Un mercenario israelí entrenó a sus hombres y para practicar lo aprendido masacraron sindicalistas bananeros en fincas que se suponía eran bastiones guerrilleros.
Giraldo fue arrestado como responsable de las masacres. Y ahí cayó en el radar de Estados Unidos, identificado en un cable diplomático como un “asesino de alto nivel del Cartel de Medellín”, cuya detención “muestra que las autoridades colombianas no se hacen de la vista gorda respecto a los crímenes cometidos por la derecha”.
Fue condenado a 20 años de cárcel. Pero para ese momento se había exiliado en la remota Sierra Nevada. Desde allí gobernó sobre el territorio bajo su control durante más de dos décadas, protegido por un grupo de 200 hombres y por familias de la élite y sus dependientes, según las autoridades.

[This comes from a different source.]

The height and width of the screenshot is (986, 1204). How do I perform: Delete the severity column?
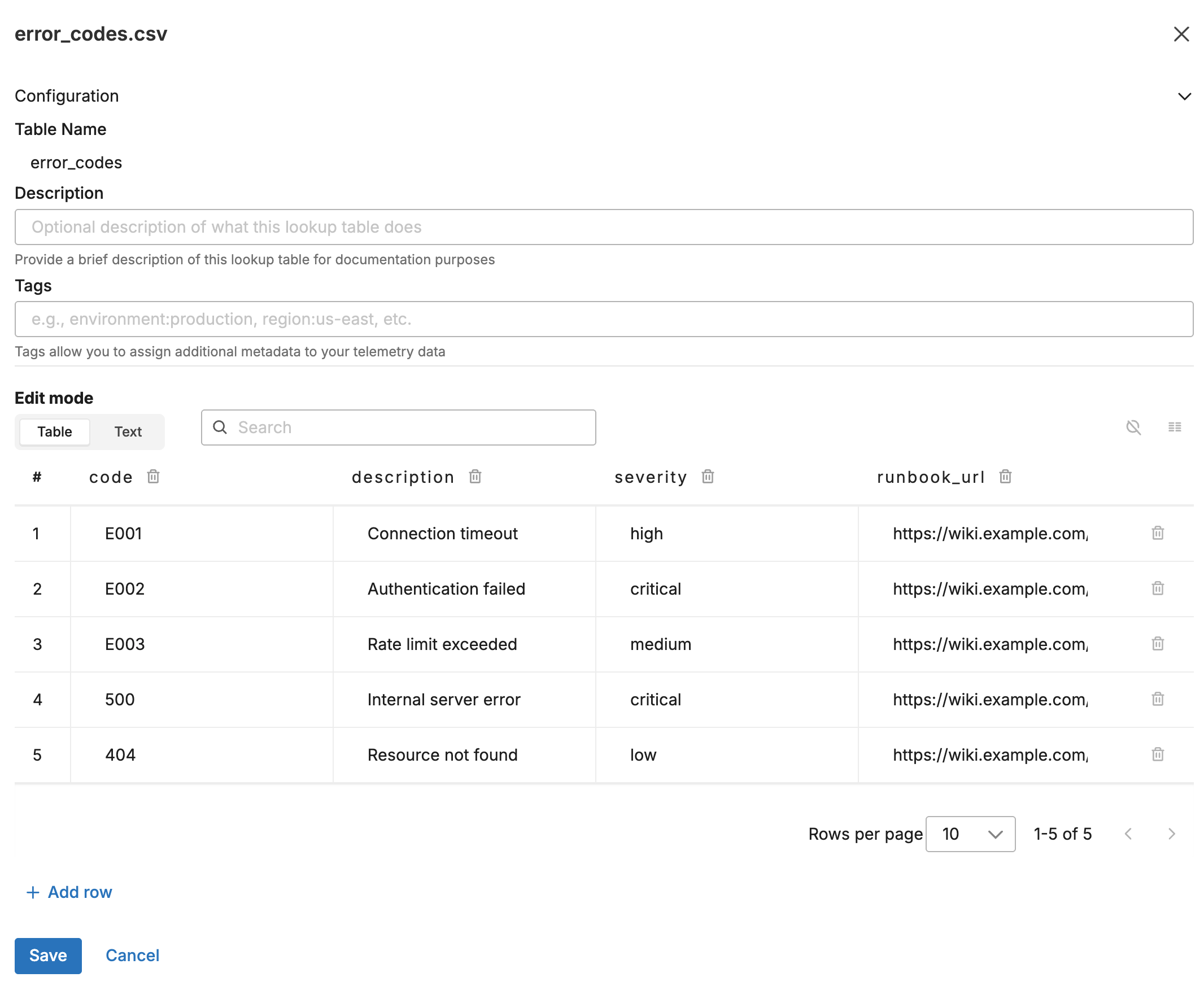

Según Zúñiga, “él no usaba un campamento como tal, como en la guerrilla. Su campamento era la comunidad porque él era parte de la comunidad, entonces las casas eran sus casas, las fincas eran sus fincas”.

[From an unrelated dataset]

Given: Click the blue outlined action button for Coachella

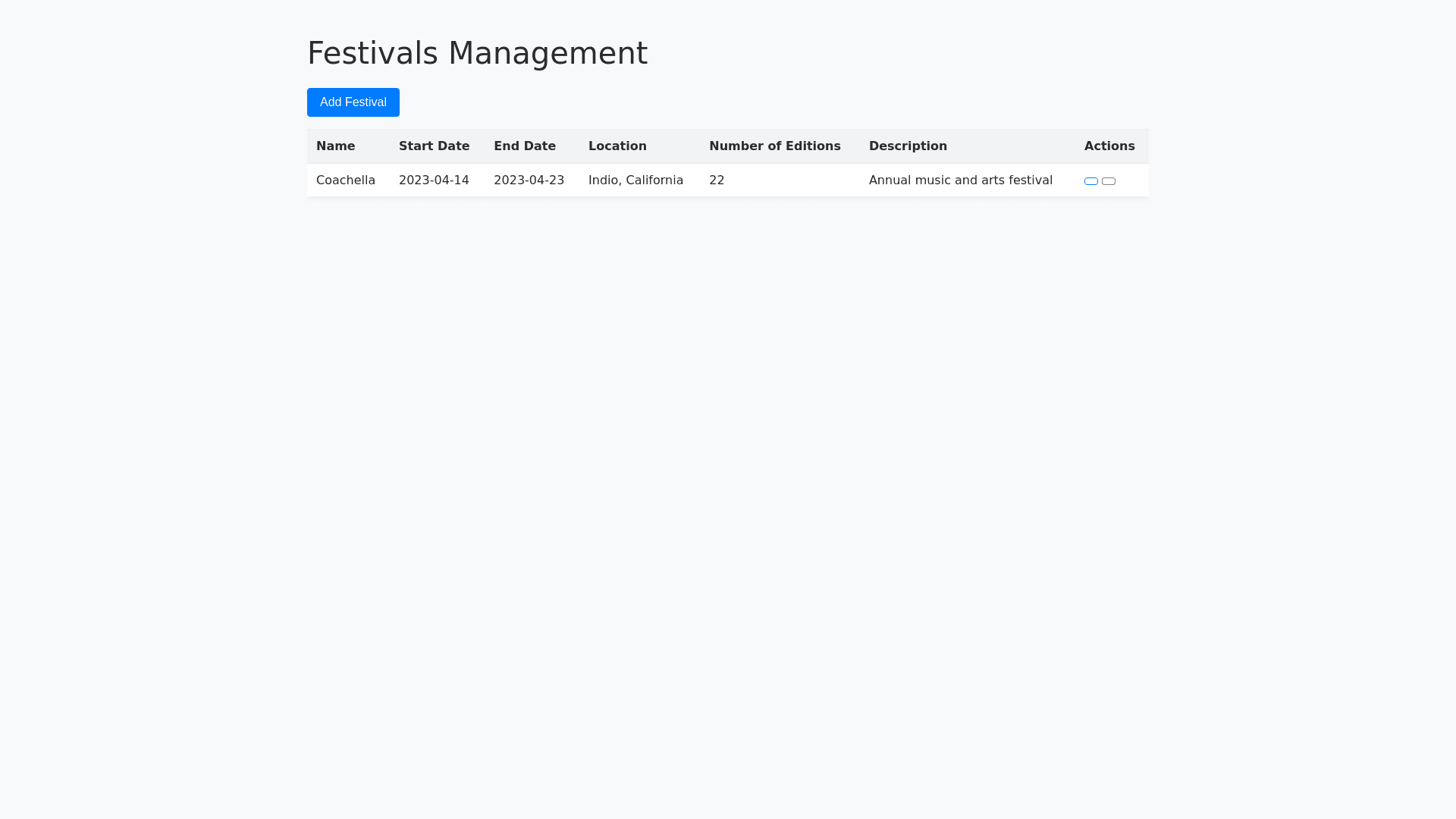Looking at the screenshot, I should [x=1090, y=181].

“A pesar de ser, para nosotros como institución, un delincuente, para las comunidades siempre fue visto con mucho respeto, y no solamente respeto por miedo sino respeto por la organización que le dio al territorio, porque había mucha ausencia de Estado en la zona”, agregó.
‘Ya comenzaba a violar niñas’
Cuando la hija mayor de Henríquez, Nadiezhda se encontró por primera vez con Giraldo, lo que vio fue su mejor lado, casi benigno, el de una autoridad local. Entonces era profesora y apreciaba que Giraldo resolviera conflictos entre su pequeña escuela y los pescadores que la utilizaban para almacenar su material.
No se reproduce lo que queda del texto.